BIBL 700 and BIBL 715

Rationale

The Old Testament Pentateuch (Law) is foundational to the Old Testament and sets the theological trajectory for redemption realized in the New Testament. Students pursuing the PhD in Bible Exposition must be conversant with issues in the study of the Pentateuch and should demonstrate an ability to integrate pentateuchal studies into the whole counsel of Scripture.

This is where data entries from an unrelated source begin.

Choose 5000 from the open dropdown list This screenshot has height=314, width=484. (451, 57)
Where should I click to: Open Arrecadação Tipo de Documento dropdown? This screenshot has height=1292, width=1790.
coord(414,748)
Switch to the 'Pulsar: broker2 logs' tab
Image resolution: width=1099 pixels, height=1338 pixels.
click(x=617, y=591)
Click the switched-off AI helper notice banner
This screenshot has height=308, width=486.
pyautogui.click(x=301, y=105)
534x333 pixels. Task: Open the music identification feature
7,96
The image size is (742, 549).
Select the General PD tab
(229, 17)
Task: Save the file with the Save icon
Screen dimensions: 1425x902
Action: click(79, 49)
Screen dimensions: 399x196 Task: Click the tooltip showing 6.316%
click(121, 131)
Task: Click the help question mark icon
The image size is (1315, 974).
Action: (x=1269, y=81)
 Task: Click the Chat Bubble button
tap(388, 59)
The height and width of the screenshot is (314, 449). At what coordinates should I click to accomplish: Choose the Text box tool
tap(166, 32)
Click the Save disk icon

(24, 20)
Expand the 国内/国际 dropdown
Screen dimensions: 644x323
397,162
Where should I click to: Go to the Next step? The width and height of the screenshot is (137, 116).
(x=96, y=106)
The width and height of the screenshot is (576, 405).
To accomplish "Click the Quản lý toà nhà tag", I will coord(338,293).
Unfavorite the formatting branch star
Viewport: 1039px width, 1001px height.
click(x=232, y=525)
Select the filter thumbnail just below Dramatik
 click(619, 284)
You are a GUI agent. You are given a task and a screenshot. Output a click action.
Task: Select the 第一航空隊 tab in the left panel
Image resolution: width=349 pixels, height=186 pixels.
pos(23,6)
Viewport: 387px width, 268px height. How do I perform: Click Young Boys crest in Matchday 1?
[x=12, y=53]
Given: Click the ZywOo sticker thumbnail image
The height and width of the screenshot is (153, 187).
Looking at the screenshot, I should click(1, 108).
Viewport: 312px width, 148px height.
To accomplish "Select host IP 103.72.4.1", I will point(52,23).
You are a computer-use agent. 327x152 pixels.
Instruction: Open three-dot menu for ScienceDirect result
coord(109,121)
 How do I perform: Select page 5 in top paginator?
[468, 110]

Measurable Learning Outcomes

Upon successful completion of this course, the student will be able to:

  1. Demonstrate a working knowledge of critical issues related to the interpretation of the Pentateuch.
  2. Articulate major scholarly approaches for interpreting Genesis 1-11 and how these views interact with hermeneutical theory and practice.
  3. Incorporate relevant historical backgrounds into the interpretation of the Pentateuch.
  4. Identify recurring literary and theological themes in the narratives of the Pentateuch and their relationship to the overarching message of Scripture. 
  5. Demonstrate the ability to research and engage with critical interpretive issues in the Pentateuch and apply such research to the teaching/preaching context.
  6. Demonstrate an understanding of theological meaning in the interpretation of the Pentateuch.

Course Assignment

Textbook readings and lecture presentations

Course Requirements Checklist

After reading the Course Syllabus and Student Expectations, the student will complete the related checklist found in Module/Week 1.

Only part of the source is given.